Render the material from the line containing "Open the help question mark icon" through the line containing "point(657,1251)" as a Markdown table with the columns Row and Line, giving each line its row number and skipping blank lines.
————
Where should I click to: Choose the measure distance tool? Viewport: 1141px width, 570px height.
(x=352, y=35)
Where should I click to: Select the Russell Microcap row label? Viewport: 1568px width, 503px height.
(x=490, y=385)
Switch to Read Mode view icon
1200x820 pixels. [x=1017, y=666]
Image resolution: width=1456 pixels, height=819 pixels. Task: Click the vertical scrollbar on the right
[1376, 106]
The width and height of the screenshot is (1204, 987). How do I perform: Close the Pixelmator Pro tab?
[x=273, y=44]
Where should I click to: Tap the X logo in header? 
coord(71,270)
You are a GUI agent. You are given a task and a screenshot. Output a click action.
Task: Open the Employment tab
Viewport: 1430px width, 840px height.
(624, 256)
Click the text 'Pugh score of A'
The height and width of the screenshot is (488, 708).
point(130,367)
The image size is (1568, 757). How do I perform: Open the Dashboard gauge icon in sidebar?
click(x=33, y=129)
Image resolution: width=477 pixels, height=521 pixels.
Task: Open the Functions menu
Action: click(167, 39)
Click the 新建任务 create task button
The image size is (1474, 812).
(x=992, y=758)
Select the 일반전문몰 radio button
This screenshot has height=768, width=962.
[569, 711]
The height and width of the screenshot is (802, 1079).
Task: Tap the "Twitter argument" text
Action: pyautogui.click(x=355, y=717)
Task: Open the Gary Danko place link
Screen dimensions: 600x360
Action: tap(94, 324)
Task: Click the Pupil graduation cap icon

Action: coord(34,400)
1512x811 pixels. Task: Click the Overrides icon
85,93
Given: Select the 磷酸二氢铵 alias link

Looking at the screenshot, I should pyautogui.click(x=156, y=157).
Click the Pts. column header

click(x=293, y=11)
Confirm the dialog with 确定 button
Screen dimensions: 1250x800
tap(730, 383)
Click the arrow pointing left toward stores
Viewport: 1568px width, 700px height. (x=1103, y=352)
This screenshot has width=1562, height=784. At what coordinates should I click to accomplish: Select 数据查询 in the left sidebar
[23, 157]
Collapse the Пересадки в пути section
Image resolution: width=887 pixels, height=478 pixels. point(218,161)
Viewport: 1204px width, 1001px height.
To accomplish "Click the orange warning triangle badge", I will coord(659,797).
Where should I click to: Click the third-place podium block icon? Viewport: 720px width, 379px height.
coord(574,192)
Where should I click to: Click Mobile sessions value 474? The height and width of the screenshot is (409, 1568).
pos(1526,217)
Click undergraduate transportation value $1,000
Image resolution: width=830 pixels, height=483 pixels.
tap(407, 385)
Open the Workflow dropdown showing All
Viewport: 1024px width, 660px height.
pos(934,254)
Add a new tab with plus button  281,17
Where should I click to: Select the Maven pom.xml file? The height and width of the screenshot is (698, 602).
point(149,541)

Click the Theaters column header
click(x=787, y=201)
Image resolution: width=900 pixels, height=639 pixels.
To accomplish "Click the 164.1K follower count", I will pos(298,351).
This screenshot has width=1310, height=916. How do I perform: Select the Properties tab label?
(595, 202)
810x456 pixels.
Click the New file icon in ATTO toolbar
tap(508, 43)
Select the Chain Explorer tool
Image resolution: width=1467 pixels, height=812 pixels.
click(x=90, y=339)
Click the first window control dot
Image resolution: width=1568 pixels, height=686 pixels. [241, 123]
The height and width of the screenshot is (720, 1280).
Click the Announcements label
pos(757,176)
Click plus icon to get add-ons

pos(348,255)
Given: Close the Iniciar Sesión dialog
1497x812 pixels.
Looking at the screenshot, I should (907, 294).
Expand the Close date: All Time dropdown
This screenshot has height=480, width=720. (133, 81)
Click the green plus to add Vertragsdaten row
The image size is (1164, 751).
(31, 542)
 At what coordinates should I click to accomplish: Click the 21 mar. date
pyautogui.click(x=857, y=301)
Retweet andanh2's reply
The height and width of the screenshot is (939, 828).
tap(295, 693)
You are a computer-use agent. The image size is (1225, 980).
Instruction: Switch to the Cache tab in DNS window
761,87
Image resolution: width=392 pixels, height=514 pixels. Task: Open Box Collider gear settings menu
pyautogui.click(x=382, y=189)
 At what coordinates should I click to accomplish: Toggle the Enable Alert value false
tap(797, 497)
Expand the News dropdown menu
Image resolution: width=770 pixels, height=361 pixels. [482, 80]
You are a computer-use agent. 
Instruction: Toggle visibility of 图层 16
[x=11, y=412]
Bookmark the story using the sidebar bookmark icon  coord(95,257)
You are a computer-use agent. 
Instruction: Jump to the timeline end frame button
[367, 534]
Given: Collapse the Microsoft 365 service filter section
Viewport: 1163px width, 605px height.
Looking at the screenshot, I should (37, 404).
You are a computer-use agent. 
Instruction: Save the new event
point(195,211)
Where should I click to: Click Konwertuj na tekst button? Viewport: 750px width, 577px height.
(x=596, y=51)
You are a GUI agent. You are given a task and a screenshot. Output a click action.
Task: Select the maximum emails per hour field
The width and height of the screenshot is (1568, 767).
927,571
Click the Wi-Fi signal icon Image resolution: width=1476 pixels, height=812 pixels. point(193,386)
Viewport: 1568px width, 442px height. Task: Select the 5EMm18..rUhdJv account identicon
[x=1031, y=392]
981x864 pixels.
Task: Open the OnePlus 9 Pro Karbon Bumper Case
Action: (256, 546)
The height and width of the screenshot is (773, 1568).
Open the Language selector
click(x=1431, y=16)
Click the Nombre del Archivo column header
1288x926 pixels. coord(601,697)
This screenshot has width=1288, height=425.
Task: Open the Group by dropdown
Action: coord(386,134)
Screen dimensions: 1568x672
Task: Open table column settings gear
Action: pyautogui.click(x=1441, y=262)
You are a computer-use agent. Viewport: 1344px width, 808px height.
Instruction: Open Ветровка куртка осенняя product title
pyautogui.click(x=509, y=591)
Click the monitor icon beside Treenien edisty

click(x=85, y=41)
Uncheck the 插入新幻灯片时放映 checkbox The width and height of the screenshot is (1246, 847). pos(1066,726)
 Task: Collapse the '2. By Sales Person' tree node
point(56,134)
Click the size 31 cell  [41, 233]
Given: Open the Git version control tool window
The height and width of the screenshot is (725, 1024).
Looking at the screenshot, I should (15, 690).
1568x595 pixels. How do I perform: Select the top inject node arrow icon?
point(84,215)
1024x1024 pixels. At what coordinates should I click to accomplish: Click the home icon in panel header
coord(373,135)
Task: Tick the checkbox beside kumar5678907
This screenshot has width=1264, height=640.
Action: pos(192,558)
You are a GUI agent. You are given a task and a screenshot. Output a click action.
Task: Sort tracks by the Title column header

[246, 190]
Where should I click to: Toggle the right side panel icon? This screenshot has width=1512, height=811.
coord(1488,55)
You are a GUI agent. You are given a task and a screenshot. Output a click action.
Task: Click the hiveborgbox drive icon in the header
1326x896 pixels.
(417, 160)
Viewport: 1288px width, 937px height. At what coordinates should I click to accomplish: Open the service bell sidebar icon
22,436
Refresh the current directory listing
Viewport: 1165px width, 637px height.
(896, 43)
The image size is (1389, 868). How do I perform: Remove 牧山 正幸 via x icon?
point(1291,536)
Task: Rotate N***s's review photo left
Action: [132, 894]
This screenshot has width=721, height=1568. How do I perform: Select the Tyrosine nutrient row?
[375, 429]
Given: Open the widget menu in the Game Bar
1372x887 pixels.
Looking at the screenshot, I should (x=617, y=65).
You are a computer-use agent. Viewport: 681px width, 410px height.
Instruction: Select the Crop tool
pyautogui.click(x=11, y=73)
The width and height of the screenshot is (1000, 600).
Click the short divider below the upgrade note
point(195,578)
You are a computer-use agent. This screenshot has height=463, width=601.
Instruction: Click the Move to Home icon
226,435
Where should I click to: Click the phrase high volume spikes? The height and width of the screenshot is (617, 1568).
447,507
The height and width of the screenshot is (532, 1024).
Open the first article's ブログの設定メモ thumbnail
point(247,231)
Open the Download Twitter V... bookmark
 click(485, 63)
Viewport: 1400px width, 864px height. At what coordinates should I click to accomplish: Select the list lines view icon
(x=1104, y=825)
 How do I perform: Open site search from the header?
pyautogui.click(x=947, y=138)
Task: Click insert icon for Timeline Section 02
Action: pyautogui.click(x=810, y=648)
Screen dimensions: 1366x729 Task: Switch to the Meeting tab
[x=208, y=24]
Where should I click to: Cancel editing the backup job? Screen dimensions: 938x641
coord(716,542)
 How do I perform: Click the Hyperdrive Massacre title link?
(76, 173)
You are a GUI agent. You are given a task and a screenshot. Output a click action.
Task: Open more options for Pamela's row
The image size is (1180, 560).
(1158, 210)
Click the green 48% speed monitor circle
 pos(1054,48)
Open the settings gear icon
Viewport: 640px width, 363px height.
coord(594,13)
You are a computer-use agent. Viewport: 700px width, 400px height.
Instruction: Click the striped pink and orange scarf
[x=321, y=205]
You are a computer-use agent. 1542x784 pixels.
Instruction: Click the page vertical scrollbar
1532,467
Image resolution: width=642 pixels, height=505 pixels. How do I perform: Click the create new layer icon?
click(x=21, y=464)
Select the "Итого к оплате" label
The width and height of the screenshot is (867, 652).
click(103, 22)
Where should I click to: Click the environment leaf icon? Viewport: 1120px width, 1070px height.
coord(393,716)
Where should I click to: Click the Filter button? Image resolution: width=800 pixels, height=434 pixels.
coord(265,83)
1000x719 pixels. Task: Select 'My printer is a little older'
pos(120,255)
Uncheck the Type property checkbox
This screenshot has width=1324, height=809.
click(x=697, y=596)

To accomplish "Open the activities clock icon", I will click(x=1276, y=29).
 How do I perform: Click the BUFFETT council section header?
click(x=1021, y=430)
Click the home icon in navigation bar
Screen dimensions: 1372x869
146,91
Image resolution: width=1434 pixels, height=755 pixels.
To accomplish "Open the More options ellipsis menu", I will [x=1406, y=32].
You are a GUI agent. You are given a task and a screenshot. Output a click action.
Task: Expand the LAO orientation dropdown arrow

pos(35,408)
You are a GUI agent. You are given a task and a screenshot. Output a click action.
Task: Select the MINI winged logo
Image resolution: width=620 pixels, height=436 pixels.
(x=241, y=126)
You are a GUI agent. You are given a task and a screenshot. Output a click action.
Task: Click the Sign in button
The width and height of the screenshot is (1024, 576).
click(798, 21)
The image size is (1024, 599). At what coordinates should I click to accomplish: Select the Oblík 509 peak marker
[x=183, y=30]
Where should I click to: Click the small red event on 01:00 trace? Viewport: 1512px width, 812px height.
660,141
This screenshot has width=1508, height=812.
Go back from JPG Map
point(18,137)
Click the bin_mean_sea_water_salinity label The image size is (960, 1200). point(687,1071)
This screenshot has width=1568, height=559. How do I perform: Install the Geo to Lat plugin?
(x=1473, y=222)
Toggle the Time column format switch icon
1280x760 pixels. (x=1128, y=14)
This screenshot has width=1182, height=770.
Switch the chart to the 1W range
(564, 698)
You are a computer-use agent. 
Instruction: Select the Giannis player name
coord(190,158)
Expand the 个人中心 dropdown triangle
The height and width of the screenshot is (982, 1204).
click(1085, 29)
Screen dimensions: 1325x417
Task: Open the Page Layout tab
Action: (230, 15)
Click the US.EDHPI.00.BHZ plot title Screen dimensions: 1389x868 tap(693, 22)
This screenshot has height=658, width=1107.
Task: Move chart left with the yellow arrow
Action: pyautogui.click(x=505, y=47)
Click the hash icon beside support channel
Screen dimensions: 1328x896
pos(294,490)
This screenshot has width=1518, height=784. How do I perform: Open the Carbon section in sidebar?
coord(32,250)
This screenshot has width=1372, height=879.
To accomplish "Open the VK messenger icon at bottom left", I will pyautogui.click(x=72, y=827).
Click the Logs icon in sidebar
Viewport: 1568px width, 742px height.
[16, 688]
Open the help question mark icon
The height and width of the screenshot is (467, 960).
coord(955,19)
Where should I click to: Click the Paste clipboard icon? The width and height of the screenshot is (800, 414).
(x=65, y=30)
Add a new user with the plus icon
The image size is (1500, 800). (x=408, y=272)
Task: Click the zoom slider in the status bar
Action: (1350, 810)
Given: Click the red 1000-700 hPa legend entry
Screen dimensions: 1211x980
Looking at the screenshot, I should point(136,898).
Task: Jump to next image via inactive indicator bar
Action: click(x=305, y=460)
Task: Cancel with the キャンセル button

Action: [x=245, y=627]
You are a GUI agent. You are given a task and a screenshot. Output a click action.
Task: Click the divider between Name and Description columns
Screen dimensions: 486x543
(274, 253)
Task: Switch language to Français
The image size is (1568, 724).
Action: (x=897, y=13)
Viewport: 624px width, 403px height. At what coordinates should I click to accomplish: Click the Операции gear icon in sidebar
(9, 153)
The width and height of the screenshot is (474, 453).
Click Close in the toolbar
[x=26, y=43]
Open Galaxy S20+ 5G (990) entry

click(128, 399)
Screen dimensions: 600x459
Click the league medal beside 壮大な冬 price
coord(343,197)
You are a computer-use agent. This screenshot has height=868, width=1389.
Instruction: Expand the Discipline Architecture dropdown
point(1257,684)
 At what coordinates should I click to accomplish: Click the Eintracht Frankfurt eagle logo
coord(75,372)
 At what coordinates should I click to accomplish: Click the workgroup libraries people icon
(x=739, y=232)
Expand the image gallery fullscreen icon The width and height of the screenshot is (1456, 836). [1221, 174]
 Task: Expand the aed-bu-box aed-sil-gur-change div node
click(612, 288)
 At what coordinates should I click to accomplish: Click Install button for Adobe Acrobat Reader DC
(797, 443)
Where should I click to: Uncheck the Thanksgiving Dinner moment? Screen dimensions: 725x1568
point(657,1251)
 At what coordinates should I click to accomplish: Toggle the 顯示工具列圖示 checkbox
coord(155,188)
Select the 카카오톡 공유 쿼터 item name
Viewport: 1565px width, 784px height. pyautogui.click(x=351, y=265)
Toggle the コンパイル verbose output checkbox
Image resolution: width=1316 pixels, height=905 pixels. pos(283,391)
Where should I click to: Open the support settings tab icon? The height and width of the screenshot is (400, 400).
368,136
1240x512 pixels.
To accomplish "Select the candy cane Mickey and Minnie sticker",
————
(Completed task):
| Row | Line |
|---|---|
| 1 | Open the help question mark icon |
| 2 | The height and width of the screenshot is (467, 960). |
| 3 | coord(955,19) |
| 4 | Where should I click to: Click the Paste clipboard icon? The width and height of the screenshot is (800, 414). |
| 5 | (x=65, y=30) |
| 6 | Add a new user with the plus icon |
| 7 | The image size is (1500, 800). (x=408, y=272) |
| 8 | Task: Click the zoom slider in the status bar |
| 9 | Action: (1350, 810) |
| 10 | Given: Click the red 1000-700 hPa legend entry |
| 11 | Screen dimensions: 1211x980 |
| 12 | Looking at the screenshot, I should point(136,898). |
| 13 | Task: Jump to next image via inactive indicator bar |
| 14 | Action: click(x=305, y=460) |
| 15 | Task: Cancel with the キャンセル button |
| 16 | Action: [x=245, y=627] |
| 17 | You are a GUI agent. You are given a task and a screenshot. Output a click action. |
| 18 | Task: Click the divider between Name and Description columns |
| 19 | Screen dimensions: 486x543 |
| 20 | (274, 253) |
| 21 | Task: Switch language to Français |
| 22 | The image size is (1568, 724). |
| 23 | Action: (x=897, y=13) |
| 24 | Viewport: 624px width, 403px height. At what coordinates should I click to accomplish: Click the Операции gear icon in sidebar |
| 25 | (9, 153) |
| 26 | The width and height of the screenshot is (474, 453). |
| 27 | Click Close in the toolbar |
| 28 | [x=26, y=43] |
| 29 | Open Galaxy S20+ 5G (990) entry |
| 30 | click(128, 399) |
| 31 | Screen dimensions: 600x459 |
| 32 | Click the league medal beside 壮大な冬 price |
| 33 | coord(343,197) |
| 34 | You are a computer-use agent. This screenshot has height=868, width=1389. |
| 35 | Instruction: Expand the Discipline Architecture dropdown |
| 36 | point(1257,684) |
| 37 |  At what coordinates should I click to accomplish: Click the Eintracht Frankfurt eagle logo |
| 38 | coord(75,372) |
| 39 |  At what coordinates should I click to accomplish: Click the workgroup libraries people icon |
| 40 | (x=739, y=232) |
| 41 | Expand the image gallery fullscreen icon The width and height of the screenshot is (1456, 836). [1221, 174] |
| 42 |  Task: Expand the aed-bu-box aed-sil-gur-change div node |
| 43 | click(612, 288) |
| 44 |  At what coordinates should I click to accomplish: Click Install button for Adobe Acrobat Reader DC |
| 45 | (797, 443) |
| 46 | Where should I click to: Uncheck the Thanksgiving Dinner moment? Screen dimensions: 725x1568 |
| 47 | point(657,1251) |